Pytorch-lightning: Saving of checkpoint after every epoch using ModelCheckpoint if no metric is monitored

Created on 6 Dec 2019  路  12Comments  路  Source: PyTorchLightning/pytorch-lightning

I may have missed something but it seems that ModelCheckpoint does not allow this based on the docs and code?

enhancement help wanted won't fix

Most helpful comment

Please reopen this issue.

All 12 comments

yup. i guess either return the epoch number as the thing to monitor or we modify to add this option

Hmm. I guess monitoring epoch number could work but I think some modifications should be made to handle the cases where there's no validation loop initialized. What do you think?

This would also be super important for me. I had a quite complicated experiment running on an older version relying on save_best_only = False saving every epoch without validation step. I lost quite a bit of training before I realized it was not saving checkpoints anymore. @williamFalcon is there a workaround?
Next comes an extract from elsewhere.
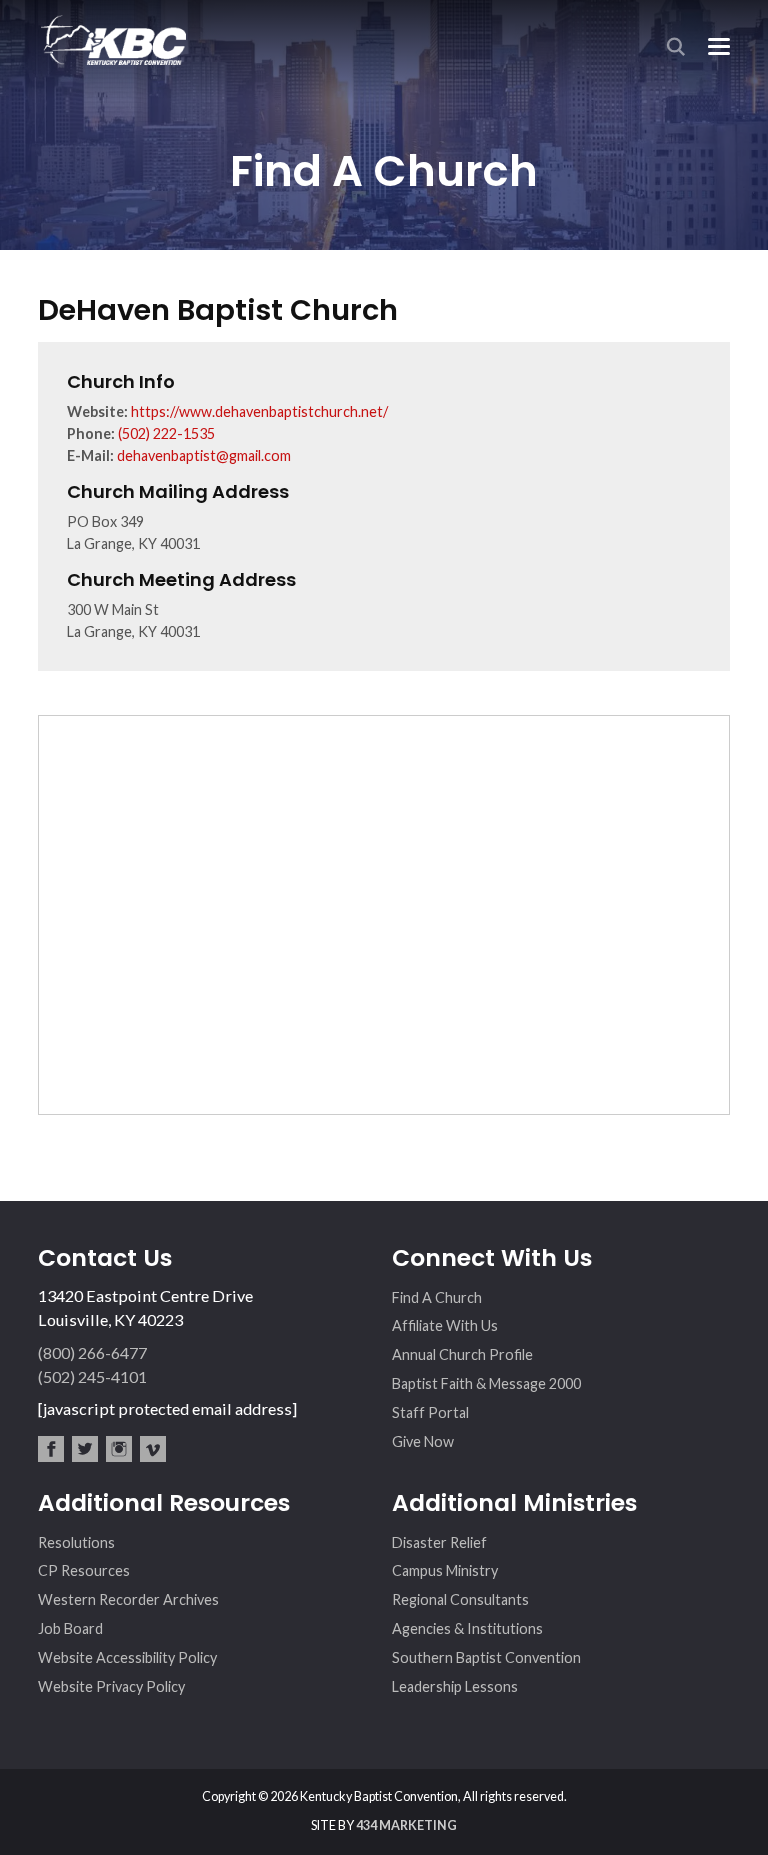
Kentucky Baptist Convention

Like putting an empty validation step?

I also need such functionality. @simonjaq did you found workaround for this problem?
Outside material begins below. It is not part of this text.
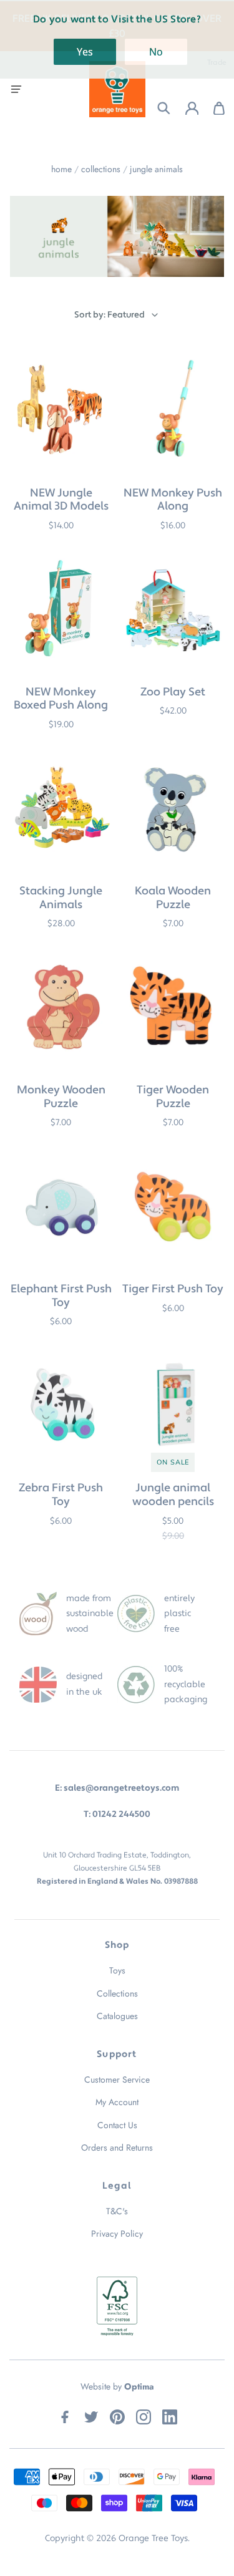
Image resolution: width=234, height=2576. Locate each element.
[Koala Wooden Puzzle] (173, 808)
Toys (117, 1970)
Hi. I made a custom checkpoint. Copied all the code but changed: def on_validation_end(self): to def on_epoch_end(self):
Then I'm calling the checkpoint in the Lightning loop:
def on_epoch_end(self): trainer.checkpoint_callback.on_epoch_end()

This works quite well. before starting the trainer I do this:
checkpoint_callback = ModelCheckpoint( filepath='./checkpoints/AD_15', save_top_k=10, monitor='g_loss', verbose=True, prefix='V0.13.8-RGB' )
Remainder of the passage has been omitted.